Pharmacokinetics of verapamil and norverapamil during long-term oral therapy.


Serum concentrations of verapamil and its pharmacologically-active metabolite, norverapamil, were measured in six patients with angina at rest after six to fifteen months of therapy. Optimal daily doses were selected during a previous in-hospital titration period and ranged from 240 to 640 mg per day. There was no significant relationship between dose, corrected for body weight, and area under the verapamil serum concentration-time curve (AUC). The mean apparent oral clearance of verapamil was highly variable with a mean of 21.9 +/- 9.1 ml/min/kg and a range of 7.7 to 32.0 ml/min/kg.

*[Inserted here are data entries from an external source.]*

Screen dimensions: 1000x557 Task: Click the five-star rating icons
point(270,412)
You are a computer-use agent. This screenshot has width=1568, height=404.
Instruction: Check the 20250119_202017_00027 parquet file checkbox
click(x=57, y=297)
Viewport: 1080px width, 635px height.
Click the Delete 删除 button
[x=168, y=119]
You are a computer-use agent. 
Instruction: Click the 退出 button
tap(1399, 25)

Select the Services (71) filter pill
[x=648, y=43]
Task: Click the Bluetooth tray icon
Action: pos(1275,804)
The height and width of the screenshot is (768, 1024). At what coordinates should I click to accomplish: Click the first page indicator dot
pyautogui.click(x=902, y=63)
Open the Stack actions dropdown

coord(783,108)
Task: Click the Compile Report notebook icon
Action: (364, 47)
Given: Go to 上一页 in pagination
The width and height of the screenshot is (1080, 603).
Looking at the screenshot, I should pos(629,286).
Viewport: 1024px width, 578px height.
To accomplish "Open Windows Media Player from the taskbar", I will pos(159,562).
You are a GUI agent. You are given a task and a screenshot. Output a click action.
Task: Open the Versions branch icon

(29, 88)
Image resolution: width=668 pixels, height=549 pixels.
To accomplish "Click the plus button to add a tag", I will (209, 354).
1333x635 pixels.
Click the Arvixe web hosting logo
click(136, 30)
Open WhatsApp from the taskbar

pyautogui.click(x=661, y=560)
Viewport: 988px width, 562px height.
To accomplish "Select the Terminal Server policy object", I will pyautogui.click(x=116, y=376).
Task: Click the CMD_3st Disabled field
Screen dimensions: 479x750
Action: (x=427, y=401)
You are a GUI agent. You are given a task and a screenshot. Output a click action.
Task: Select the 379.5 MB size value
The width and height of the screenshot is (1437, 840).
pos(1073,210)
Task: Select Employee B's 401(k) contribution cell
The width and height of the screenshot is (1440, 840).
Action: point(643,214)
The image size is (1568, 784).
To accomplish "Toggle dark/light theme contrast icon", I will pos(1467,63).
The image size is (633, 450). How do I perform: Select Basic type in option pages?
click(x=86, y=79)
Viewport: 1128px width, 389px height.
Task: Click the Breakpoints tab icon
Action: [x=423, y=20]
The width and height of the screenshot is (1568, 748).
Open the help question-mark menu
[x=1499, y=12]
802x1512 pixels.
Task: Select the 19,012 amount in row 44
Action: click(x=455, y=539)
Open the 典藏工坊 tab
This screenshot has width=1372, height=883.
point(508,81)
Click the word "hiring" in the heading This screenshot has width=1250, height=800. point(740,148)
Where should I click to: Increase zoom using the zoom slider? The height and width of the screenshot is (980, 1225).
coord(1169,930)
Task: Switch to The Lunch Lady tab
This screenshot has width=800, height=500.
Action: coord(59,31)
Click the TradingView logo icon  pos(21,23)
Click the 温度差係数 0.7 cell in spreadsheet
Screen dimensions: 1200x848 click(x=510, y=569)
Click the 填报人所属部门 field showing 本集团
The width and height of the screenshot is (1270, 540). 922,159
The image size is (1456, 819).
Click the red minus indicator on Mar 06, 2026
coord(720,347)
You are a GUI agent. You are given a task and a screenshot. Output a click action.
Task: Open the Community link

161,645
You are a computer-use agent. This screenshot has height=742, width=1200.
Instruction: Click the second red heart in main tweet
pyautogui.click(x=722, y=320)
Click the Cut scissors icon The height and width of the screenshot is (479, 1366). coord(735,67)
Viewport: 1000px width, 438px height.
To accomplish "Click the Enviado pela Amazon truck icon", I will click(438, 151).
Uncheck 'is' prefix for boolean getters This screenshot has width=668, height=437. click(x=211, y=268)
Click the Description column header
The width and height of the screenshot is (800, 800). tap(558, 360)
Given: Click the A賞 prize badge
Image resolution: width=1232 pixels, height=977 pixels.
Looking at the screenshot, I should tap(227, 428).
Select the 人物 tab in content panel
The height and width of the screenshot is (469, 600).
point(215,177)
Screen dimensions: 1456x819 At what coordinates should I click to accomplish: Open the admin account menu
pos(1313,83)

The ratio of verapamil AUC to norverapamil AUC, used to assess accumulation kinetics of parent drug and metabolite, was less than 1.0 in five of six patient (mean 0.93). However, one patient with verapamil concentrations ranging from 300 to 900 ng/ml had a ratio of 1.37 suggesting saturation of the enzymes that convert verapamil to norverapamil. When the relationship between serum concentration at the end of the dosing interval and angina frequency was studied, it was observed that patients in whom angina was completely suppressed had concentrations greater than 160 ng/ml and patients with poor control (greater than 5 anginal episodes per week) had concentrations less than 60 ng/ml. The findings suggest that the oral clearance of verapamil following long-term (greater than 6 mo.) administration may be different than after short-term therapy and that it is difficult to predict verapamil serum concentrations and antianginal effect during long-term oral therapy. Individualizing verapamil therapy to maintain serum concentrations greater than 100 ng/ml may improve therapeutic response and appears to more reliably predict response than daily dose.

[Indexed for MEDLINE]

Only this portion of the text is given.